# [Record set]
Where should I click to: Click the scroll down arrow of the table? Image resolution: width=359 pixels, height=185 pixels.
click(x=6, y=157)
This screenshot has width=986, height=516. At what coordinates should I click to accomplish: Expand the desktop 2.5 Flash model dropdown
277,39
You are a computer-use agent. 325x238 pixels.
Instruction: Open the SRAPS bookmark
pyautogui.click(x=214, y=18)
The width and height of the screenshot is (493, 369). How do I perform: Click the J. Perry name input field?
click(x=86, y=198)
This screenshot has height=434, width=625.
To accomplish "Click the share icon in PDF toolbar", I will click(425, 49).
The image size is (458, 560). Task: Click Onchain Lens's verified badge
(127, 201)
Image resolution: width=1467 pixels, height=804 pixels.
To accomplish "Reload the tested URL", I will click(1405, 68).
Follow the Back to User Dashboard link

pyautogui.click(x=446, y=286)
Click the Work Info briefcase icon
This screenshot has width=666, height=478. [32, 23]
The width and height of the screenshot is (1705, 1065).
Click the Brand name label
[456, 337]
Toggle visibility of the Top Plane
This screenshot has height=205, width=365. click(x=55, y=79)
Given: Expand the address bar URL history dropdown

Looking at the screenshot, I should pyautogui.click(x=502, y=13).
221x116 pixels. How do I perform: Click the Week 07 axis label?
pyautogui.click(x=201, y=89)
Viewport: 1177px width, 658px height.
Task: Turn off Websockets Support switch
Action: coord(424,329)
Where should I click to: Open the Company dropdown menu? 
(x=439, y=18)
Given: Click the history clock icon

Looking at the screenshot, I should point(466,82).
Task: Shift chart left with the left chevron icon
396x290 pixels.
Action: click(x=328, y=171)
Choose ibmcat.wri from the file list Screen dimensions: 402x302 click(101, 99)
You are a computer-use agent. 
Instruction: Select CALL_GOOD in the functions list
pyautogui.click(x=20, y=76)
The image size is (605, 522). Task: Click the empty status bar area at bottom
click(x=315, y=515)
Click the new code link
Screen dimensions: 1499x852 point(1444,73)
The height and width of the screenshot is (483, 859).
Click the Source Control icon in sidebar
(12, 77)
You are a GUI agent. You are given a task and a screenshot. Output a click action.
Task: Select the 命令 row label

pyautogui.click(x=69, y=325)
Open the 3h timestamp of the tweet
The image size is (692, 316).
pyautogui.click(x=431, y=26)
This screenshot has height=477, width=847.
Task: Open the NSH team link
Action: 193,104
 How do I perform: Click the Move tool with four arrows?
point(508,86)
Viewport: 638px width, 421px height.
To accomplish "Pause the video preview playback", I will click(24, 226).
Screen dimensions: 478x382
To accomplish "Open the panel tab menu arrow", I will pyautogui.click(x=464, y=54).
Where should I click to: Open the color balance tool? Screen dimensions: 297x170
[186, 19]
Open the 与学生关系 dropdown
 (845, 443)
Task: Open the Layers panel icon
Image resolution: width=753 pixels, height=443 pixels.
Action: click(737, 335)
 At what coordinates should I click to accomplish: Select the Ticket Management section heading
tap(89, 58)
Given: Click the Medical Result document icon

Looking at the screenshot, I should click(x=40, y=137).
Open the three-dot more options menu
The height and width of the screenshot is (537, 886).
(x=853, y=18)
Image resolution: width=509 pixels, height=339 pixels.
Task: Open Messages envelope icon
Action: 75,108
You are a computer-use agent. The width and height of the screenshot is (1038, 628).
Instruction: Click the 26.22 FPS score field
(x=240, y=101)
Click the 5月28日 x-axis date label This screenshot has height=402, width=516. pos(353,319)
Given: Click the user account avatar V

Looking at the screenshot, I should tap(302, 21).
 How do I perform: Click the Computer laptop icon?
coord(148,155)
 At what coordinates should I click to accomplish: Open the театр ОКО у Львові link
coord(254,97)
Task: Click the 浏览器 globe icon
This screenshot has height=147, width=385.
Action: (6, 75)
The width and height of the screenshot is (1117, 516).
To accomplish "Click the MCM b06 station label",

# [Your objective]
For each line in the data, set it down again exactly.

# [Your response]
Where should I click to: Click the scroll down arrow of the table? Image resolution: width=359 pixels, height=185 pixels.
click(x=6, y=157)
This screenshot has width=986, height=516. At what coordinates should I click to accomplish: Expand the desktop 2.5 Flash model dropdown
277,39
You are a computer-use agent. 325x238 pixels.
Instruction: Open the SRAPS bookmark
pyautogui.click(x=214, y=18)
The width and height of the screenshot is (493, 369). How do I perform: Click the J. Perry name input field?
click(x=86, y=198)
This screenshot has height=434, width=625.
To accomplish "Click the share icon in PDF toolbar", I will click(425, 49).
The image size is (458, 560). Task: Click Onchain Lens's verified badge
(127, 201)
Image resolution: width=1467 pixels, height=804 pixels.
To accomplish "Reload the tested URL", I will click(1405, 68).
Follow the Back to User Dashboard link

pyautogui.click(x=446, y=286)
Click the Work Info briefcase icon
This screenshot has width=666, height=478. [32, 23]
The width and height of the screenshot is (1705, 1065).
Click the Brand name label
[456, 337]
Toggle visibility of the Top Plane
This screenshot has height=205, width=365. click(x=55, y=79)
Given: Expand the address bar URL history dropdown

Looking at the screenshot, I should pyautogui.click(x=502, y=13).
221x116 pixels. How do I perform: Click the Week 07 axis label?
pyautogui.click(x=201, y=89)
Viewport: 1177px width, 658px height.
Task: Turn off Websockets Support switch
Action: coord(424,329)
Where should I click to: Open the Company dropdown menu? 
(x=439, y=18)
Given: Click the history clock icon

Looking at the screenshot, I should point(466,82).
Task: Shift chart left with the left chevron icon
396x290 pixels.
Action: click(x=328, y=171)
Choose ibmcat.wri from the file list Screen dimensions: 402x302 click(101, 99)
You are a computer-use agent. 
Instruction: Select CALL_GOOD in the functions list
pyautogui.click(x=20, y=76)
The image size is (605, 522). Task: Click the empty status bar area at bottom
click(x=315, y=515)
Click the new code link
Screen dimensions: 1499x852 point(1444,73)
The height and width of the screenshot is (483, 859).
Click the Source Control icon in sidebar
(12, 77)
You are a GUI agent. You are given a task and a screenshot. Output a click action.
Task: Select the 命令 row label

pyautogui.click(x=69, y=325)
Open the 3h timestamp of the tweet
The image size is (692, 316).
pyautogui.click(x=431, y=26)
This screenshot has height=477, width=847.
Task: Open the NSH team link
Action: 193,104
 How do I perform: Click the Move tool with four arrows?
point(508,86)
Viewport: 638px width, 421px height.
To accomplish "Pause the video preview playback", I will click(24, 226).
Screen dimensions: 478x382
To accomplish "Open the panel tab menu arrow", I will pyautogui.click(x=464, y=54).
Where should I click to: Open the color balance tool? Screen dimensions: 297x170
[186, 19]
Open the 与学生关系 dropdown
 (845, 443)
Task: Open the Layers panel icon
Image resolution: width=753 pixels, height=443 pixels.
Action: click(737, 335)
 At what coordinates should I click to accomplish: Select the Ticket Management section heading
tap(89, 58)
Given: Click the Medical Result document icon

Looking at the screenshot, I should click(x=40, y=137).
Open the three-dot more options menu
The height and width of the screenshot is (537, 886).
(x=853, y=18)
Image resolution: width=509 pixels, height=339 pixels.
Task: Open Messages envelope icon
Action: 75,108
You are a computer-use agent. The width and height of the screenshot is (1038, 628).
Instruction: Click the 26.22 FPS score field
(x=240, y=101)
Click the 5月28日 x-axis date label This screenshot has height=402, width=516. pos(353,319)
Given: Click the user account avatar V

Looking at the screenshot, I should tap(302, 21).
 How do I perform: Click the Computer laptop icon?
coord(148,155)
 At what coordinates should I click to accomplish: Open the театр ОКО у Львові link
coord(254,97)
Task: Click the 浏览器 globe icon
This screenshot has height=147, width=385.
Action: (6, 75)
The width and height of the screenshot is (1117, 516).
To accomplish "Click the MCM b06 station label",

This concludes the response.